Part of a data file:
* start *
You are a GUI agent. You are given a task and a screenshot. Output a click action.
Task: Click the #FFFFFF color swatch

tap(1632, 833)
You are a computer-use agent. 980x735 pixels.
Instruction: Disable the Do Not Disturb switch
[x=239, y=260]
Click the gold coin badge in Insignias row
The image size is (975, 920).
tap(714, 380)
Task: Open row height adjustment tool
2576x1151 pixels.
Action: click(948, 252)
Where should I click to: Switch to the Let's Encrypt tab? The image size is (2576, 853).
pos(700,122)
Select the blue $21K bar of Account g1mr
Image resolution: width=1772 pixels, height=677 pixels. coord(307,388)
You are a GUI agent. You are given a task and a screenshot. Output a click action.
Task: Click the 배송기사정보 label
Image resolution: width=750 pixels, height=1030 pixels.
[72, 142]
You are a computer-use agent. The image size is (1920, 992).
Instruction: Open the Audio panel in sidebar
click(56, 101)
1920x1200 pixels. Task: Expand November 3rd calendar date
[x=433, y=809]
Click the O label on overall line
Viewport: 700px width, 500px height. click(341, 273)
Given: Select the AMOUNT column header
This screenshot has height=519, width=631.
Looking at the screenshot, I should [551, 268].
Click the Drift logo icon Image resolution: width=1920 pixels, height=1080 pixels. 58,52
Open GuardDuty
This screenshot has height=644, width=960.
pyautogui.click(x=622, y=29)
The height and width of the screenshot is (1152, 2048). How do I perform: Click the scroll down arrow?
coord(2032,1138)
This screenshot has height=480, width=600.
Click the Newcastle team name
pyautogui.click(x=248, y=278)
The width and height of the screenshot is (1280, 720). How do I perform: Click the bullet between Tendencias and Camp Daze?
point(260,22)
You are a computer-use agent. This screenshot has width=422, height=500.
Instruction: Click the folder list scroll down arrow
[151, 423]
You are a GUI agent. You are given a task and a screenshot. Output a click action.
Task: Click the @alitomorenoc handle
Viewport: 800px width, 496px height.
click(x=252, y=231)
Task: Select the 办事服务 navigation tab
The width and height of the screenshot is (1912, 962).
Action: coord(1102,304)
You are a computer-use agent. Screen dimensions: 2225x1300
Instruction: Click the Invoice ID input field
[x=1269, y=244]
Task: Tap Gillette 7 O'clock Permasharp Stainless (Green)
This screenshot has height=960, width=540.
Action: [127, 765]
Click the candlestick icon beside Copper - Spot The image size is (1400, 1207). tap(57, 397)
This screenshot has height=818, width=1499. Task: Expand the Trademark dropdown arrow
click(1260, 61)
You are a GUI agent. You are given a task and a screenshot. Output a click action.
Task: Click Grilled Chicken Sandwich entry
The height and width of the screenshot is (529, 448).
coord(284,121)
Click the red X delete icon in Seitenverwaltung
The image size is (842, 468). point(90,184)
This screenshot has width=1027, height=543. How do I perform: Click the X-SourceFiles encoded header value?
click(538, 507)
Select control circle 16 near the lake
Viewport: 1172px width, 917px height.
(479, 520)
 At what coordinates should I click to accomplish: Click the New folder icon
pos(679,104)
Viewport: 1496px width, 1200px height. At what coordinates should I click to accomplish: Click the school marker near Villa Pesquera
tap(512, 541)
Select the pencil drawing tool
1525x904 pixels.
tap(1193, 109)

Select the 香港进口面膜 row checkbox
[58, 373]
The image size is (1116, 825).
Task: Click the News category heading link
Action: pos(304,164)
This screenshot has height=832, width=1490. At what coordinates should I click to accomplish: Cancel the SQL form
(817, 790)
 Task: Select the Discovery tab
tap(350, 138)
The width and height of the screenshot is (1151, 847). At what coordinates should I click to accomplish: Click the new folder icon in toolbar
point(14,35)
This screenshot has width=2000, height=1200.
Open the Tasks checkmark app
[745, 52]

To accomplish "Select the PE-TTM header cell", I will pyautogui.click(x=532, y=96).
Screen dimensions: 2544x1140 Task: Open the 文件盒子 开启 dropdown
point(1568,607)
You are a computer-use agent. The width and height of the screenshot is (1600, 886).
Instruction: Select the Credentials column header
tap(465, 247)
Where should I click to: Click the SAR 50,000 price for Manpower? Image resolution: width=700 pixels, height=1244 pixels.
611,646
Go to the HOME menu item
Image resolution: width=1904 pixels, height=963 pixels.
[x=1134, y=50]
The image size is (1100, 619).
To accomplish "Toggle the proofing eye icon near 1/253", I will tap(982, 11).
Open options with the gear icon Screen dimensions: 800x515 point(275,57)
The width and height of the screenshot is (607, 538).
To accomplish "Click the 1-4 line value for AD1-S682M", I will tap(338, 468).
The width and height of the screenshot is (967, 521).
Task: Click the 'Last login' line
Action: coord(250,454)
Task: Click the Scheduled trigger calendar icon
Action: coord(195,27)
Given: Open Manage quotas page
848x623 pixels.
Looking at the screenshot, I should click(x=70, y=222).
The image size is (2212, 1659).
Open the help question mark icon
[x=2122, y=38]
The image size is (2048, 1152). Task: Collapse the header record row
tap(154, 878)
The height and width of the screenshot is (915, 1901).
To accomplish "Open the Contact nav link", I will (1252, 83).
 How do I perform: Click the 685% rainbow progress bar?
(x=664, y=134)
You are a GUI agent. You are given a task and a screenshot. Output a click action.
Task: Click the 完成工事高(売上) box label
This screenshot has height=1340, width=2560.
* end *
• **Aim of the exercise**
Please put these rows into a Markdown table with two columns, Number and Text, giving each row a number and leaving out blank lines.

• **Correct result**
| Number | Text |
|---|---|
| 1 | You are a GUI agent. You are given a task and a screenshot. Output a click action. |
| 2 | Task: Click the #FFFFFF color swatch |
| 3 | tap(1632, 833) |
| 4 | You are a computer-use agent. 980x735 pixels. |
| 5 | Instruction: Disable the Do Not Disturb switch |
| 6 | [x=239, y=260] |
| 7 | Click the gold coin badge in Insignias row |
| 8 | The image size is (975, 920). |
| 9 | tap(714, 380) |
| 10 | Task: Open row height adjustment tool |
| 11 | 2576x1151 pixels. |
| 12 | Action: click(948, 252) |
| 13 | Where should I click to: Switch to the Let's Encrypt tab? The image size is (2576, 853). |
| 14 | pos(700,122) |
| 15 | Select the blue $21K bar of Account g1mr |
| 16 | Image resolution: width=1772 pixels, height=677 pixels. coord(307,388) |
| 17 | You are a GUI agent. You are given a task and a screenshot. Output a click action. |
| 18 | Task: Click the 배송기사정보 label |
| 19 | Image resolution: width=750 pixels, height=1030 pixels. |
| 20 | [72, 142] |
| 21 | You are a computer-use agent. The image size is (1920, 992). |
| 22 | Instruction: Open the Audio panel in sidebar |
| 23 | click(56, 101) |
| 24 | 1920x1200 pixels. Task: Expand November 3rd calendar date |
| 25 | [x=433, y=809] |
| 26 | Click the O label on overall line |
| 27 | Viewport: 700px width, 500px height. click(341, 273) |
| 28 | Given: Select the AMOUNT column header |
| 29 | This screenshot has height=519, width=631. |
| 30 | Looking at the screenshot, I should [551, 268]. |
| 31 | Click the Drift logo icon Image resolution: width=1920 pixels, height=1080 pixels. 58,52 |
| 32 | Open GuardDuty |
| 33 | This screenshot has height=644, width=960. |
| 34 | pyautogui.click(x=622, y=29) |
| 35 | The height and width of the screenshot is (1152, 2048). How do I perform: Click the scroll down arrow? |
| 36 | coord(2032,1138) |
| 37 | This screenshot has height=480, width=600. |
| 38 | Click the Newcastle team name |
| 39 | pyautogui.click(x=248, y=278) |
| 40 | The width and height of the screenshot is (1280, 720). How do I perform: Click the bullet between Tendencias and Camp Daze? |
| 41 | point(260,22) |
| 42 | You are a computer-use agent. This screenshot has width=422, height=500. |
| 43 | Instruction: Click the folder list scroll down arrow |
| 44 | [151, 423] |
| 45 | You are a GUI agent. You are given a task and a screenshot. Output a click action. |
| 46 | Task: Click the @alitomorenoc handle |
| 47 | Viewport: 800px width, 496px height. |
| 48 | click(x=252, y=231) |
| 49 | Task: Select the 办事服务 navigation tab |
| 50 | The width and height of the screenshot is (1912, 962). |
| 51 | Action: coord(1102,304) |
| 52 | You are a computer-use agent. Screen dimensions: 2225x1300 |
| 53 | Instruction: Click the Invoice ID input field |
| 54 | [x=1269, y=244] |
| 55 | Task: Tap Gillette 7 O'clock Permasharp Stainless (Green) |
| 56 | This screenshot has height=960, width=540. |
| 57 | Action: [127, 765] |
| 58 | Click the candlestick icon beside Copper - Spot The image size is (1400, 1207). tap(57, 397) |
| 59 | This screenshot has height=818, width=1499. Task: Expand the Trademark dropdown arrow |
| 60 | click(1260, 61) |
| 61 | You are a GUI agent. You are given a task and a screenshot. Output a click action. |
| 62 | Task: Click Grilled Chicken Sandwich entry |
| 63 | The height and width of the screenshot is (529, 448). |
| 64 | coord(284,121) |
| 65 | Click the red X delete icon in Seitenverwaltung |
| 66 | The image size is (842, 468). point(90,184) |
| 67 | This screenshot has width=1027, height=543. How do I perform: Click the X-SourceFiles encoded header value? |
| 68 | click(538, 507) |
| 69 | Select control circle 16 near the lake |
| 70 | Viewport: 1172px width, 917px height. |
| 71 | (479, 520) |
| 72 |  At what coordinates should I click to accomplish: Click the New folder icon |
| 73 | pos(679,104) |
| 74 | Viewport: 1496px width, 1200px height. At what coordinates should I click to accomplish: Click the school marker near Villa Pesquera |
| 75 | tap(512, 541) |
| 76 | Select the pencil drawing tool |
| 77 | 1525x904 pixels. |
| 78 | tap(1193, 109) |
| 79 | Select the 香港进口面膜 row checkbox |
| 80 | [58, 373] |
| 81 | The image size is (1116, 825). |
| 82 | Task: Click the News category heading link |
| 83 | Action: pos(304,164) |
| 84 | This screenshot has height=832, width=1490. At what coordinates should I click to accomplish: Cancel the SQL form |
| 85 | (817, 790) |
| 86 |  Task: Select the Discovery tab |
| 87 | tap(350, 138) |
| 88 | The width and height of the screenshot is (1151, 847). At what coordinates should I click to accomplish: Click the new folder icon in toolbar |
| 89 | point(14,35) |
| 90 | This screenshot has width=2000, height=1200. |
| 91 | Open the Tasks checkmark app |
| 92 | [745, 52] |
| 93 | To accomplish "Select the PE-TTM header cell", I will pyautogui.click(x=532, y=96). |
| 94 | Screen dimensions: 2544x1140 Task: Open the 文件盒子 开启 dropdown |
| 95 | point(1568,607) |
| 96 | You are a computer-use agent. The width and height of the screenshot is (1600, 886). |
| 97 | Instruction: Select the Credentials column header |
| 98 | tap(465, 247) |
| 99 | Where should I click to: Click the SAR 50,000 price for Manpower? Image resolution: width=700 pixels, height=1244 pixels. |
| 100 | 611,646 |
| 101 | Go to the HOME menu item |
| 102 | Image resolution: width=1904 pixels, height=963 pixels. |
| 103 | [x=1134, y=50] |
| 104 | The image size is (1100, 619). |
| 105 | To accomplish "Toggle the proofing eye icon near 1/253", I will tap(982, 11). |
| 106 | Open options with the gear icon Screen dimensions: 800x515 point(275,57) |
| 107 | The width and height of the screenshot is (607, 538). |
| 108 | To accomplish "Click the 1-4 line value for AD1-S682M", I will tap(338, 468). |
| 109 | The width and height of the screenshot is (967, 521). |
| 110 | Task: Click the 'Last login' line |
| 111 | Action: coord(250,454) |
| 112 | Task: Click the Scheduled trigger calendar icon |
| 113 | Action: coord(195,27) |
| 114 | Given: Open Manage quotas page |
| 115 | 848x623 pixels. |
| 116 | Looking at the screenshot, I should click(x=70, y=222). |
| 117 | The image size is (2212, 1659). |
| 118 | Open the help question mark icon |
| 119 | [x=2122, y=38] |
| 120 | The image size is (2048, 1152). Task: Collapse the header record row |
| 121 | tap(154, 878) |
| 122 | The height and width of the screenshot is (915, 1901). |
| 123 | To accomplish "Open the Contact nav link", I will (1252, 83). |
| 124 |  How do I perform: Click the 685% rainbow progress bar? |
| 125 | (x=664, y=134) |
| 126 | You are a GUI agent. You are given a task and a screenshot. Output a click action. |
| 127 | Task: Click the 完成工事高(売上) box label |
| 128 | This screenshot has height=1340, width=2560. |